Collecting public records on your own is difficult. We can help.

We live in the information age, a time when people are able to get almost any type of data they want from thousands of sources. This wealth of information has generated a new challenge: finding data that is complete, accurate and reliable.

Many companies sell public records, but they are often accused of providing inaccurate, incomplete or outdated information. These companies don’t always own the data they sell, and sometimes utilize a “bait and switch” tactic to get people to purchase multiple reports. They do this by displaying a teaser that indicates a lot of information is available, but when a customer purchases a report they discover that they must buy several more to get all the details. This leaves people with two choices: order reports from a public records company and hope for the best, or try to find the information they need on their own.

One of the biggest problems people encounter when searching for information themselves is that there is an intimidating amount of data available, and it is scattered over innumerable locations. People who attempt to find accurate details about individuals or businesses frequently discover that the search can be exasperating. Social profiles often provide information that is incomplete or inaccurate, and obtaining public records from government agencies can be difficult and time consuming.

To complicate matters, some of the data people have access to is not complete or correct. A recent Wall Street journal article reported that arrest records aren’t always ‘by the book’.  It stated that a famous 1967 report about crime statistics in the U.S. was seriously flawed, and that criminal data may be even more unreliable today. Law enforcement agencies throughout the country don’t follow a uniform system for calculating and reporting data, and this directly affects the criminal information that public records companies provide.

Another issue that makes collecting and displaying criminal information difficult is determining what should be listed in a report and what should not. These days it’s easy to get a background check to learn more about anyone’s past, and these reports often show criminal records even when the charges were dismissed or the circumstances were trivial (such as a traffic violation).

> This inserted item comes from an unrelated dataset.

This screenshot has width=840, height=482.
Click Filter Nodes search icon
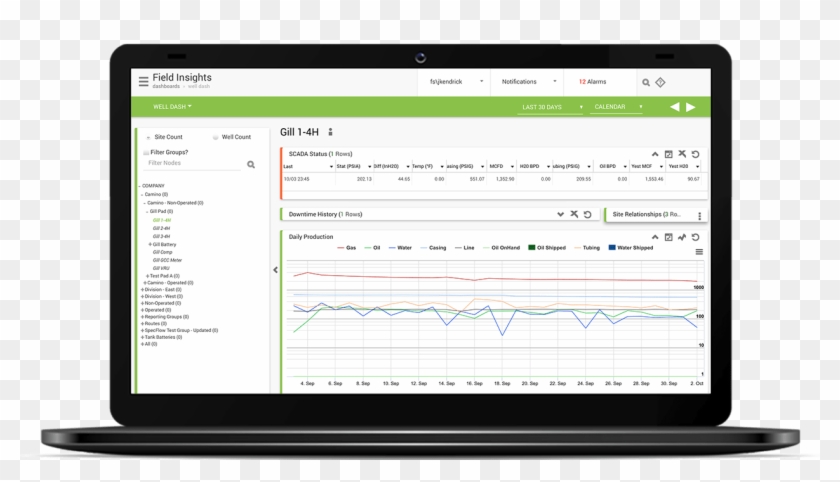coord(251,164)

The problem is that many reports do not differentiate between what is and is not a criminal offense. This is causing people to want to take control over what information is available about them. One  Wall Street Journal story explains that many people are attempting to expunge even the most minor infractions so the details won’t be publicly available.

Criminal reports aren’t the only difficult aspect for public records; even the most basic information presents problems. Every person generates thousands of records in their lifetime, and they are not always consistent. For example, an individual may have several variations on their name, phone numbers may or may not include an area code, people entering data make mistakes, numbers are easily transposed … there are many potential issues.

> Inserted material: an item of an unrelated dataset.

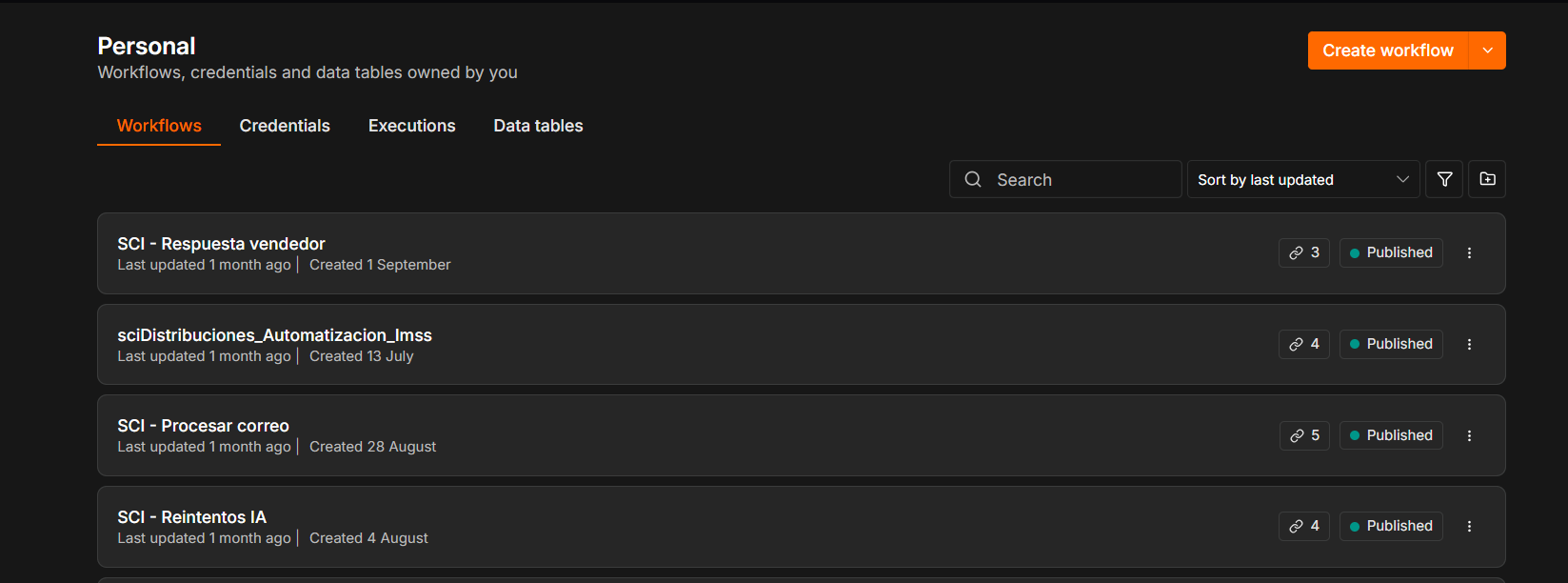
Task: Expand the Create workflow dropdown arrow
Action: (x=1488, y=50)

Every problem needs a solution, and that’s why PeopleFinders is dedicated to providing the most accurate and detailed information available. To achieve this goal we own and maintain the web’s largest database of public records. We have access to more than 40 years of historical data, which allows us to create comprehensive documents about individual and businesses. This sets us apart from companies that only provide a limited amount of data or try to get you to purchase multiple reports – we offer everything you need to know in one convenient and easy-to-understand report.

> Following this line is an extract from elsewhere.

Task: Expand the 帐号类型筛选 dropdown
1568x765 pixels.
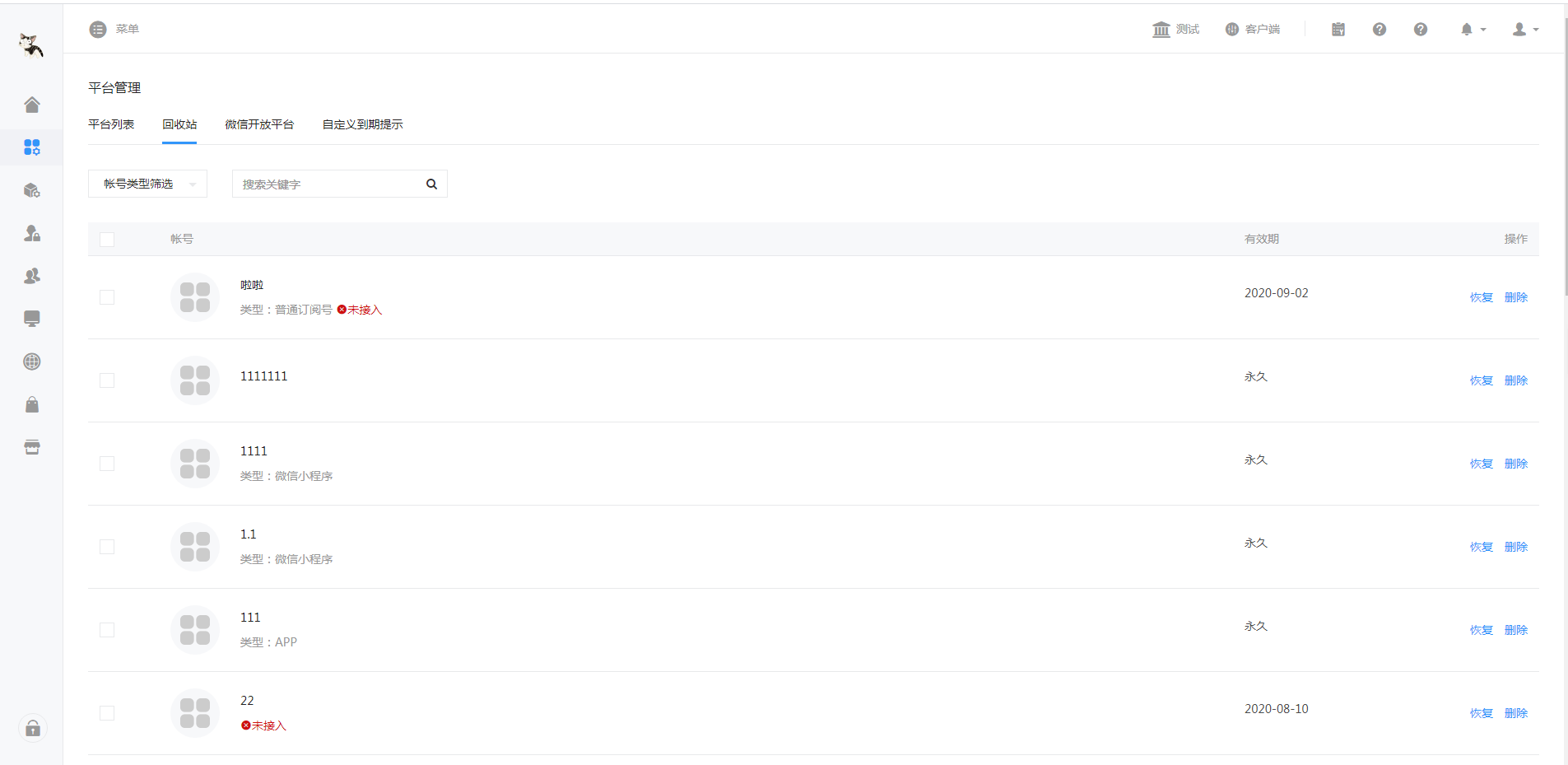Action: point(147,184)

First we collect every relevant piece of information, sort it, fix spelling errors, create a uniform format to display the data and insert it into appropriate categories. Next we meticulously search through this data to ensure we only utilize relevant information. The criminal data mentioned earlier provides a good example. When creating documents such as a “Stud Or Dud” report (which thoroughly examines any person’s past to create a clear profile of their background) our system eliminates minor violations and only keeps serious offenses, such as a felony charge.

Presenting the data provides another major challenge. We refine our reports to make them clear, concise and easy to read. Even reports that are likely to contain a large amount of information, such as a Marriage Search report, are displayed in a manner that makes all the information easy to find and understand.

The art of collecting, sorting and presenting public records may not be perfect yet, but by putting in the time, effort and resources it is possible to offer valuable and accurate information. PeopleFinders is up to this task, and we continually strive to find to provide you with the best source of public records available anywhere. Thank you for turning to us for your public records needs, and for reading the PeopleFinders People Search blog.